With the slow progress in large model implementation and the continuous emergence of new large model startups like bamboo shoots after rain, a significant bubble is inevitable. For domestic large model providers, leveraging ecosystem collaboration to drive commercialization through division of labor is undoubtedly the optimal path forward.

In fact, there is currently no generational gap in algorithms between mainstream large models domestically and internationally, but there are disparities in computing power and data resources.

By strongly supporting leading domestic technology companies in developing independently controllable large models for general domains, while encouraging various vertical sectors to leverage open-source tools to build standardized and controllable independent toolchains based on large models, we can explore both "large and powerful" general models and develop "small and refined" vertical industry models. This approach will gradually establish a healthy ecosystem where foundational large models and specialized small models interact symbiotically and evolve iteratively.

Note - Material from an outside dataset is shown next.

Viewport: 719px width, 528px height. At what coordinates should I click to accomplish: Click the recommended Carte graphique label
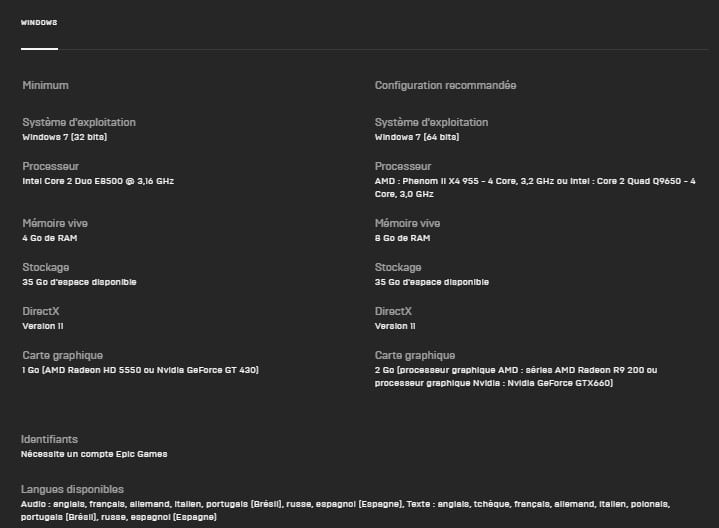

With the increasing maturity of the large model ecosystem, it will also bring about some new changes.

First is the improvement in model quality. With technological advancements and increased resource investment, future large models will achieve higher accuracy, stronger comprehension capabilities, and broader applicability. This means they will not only better understand natural language but also perform more complex tasks such as translation, reasoning, and creative work.

Second is the expansion into richer application domains. Beyond traditional text processing, large models will play a more significant role in areas like speech recognition, image generation, video understanding, and recommendation systems. This means we can enjoy the convenience of AI in more scenarios.

Additionally, future large models will become more customizable, better meeting users' personalized needs. Users can select appropriate models based on their actual requirements and perform customized configurations. This will enable users to more flexibly utilize large models to solve their specific problems.

In the large model ecosystem, data will become more shared and open. Institutions and enterprises may strengthen cooperation, sharing high-quality data resources to promote the development of large model technology. Such collaboration will provide broader opportunities for the development and application of large models.

New waves of technological advancement inevitably require certain enterprises to take on specific missions. At present, technical architecture serves as a critical standard for the emergence of large models. Looking ahead, the ability to build ecosystems will become increasingly vital for riding the wave of AI large models.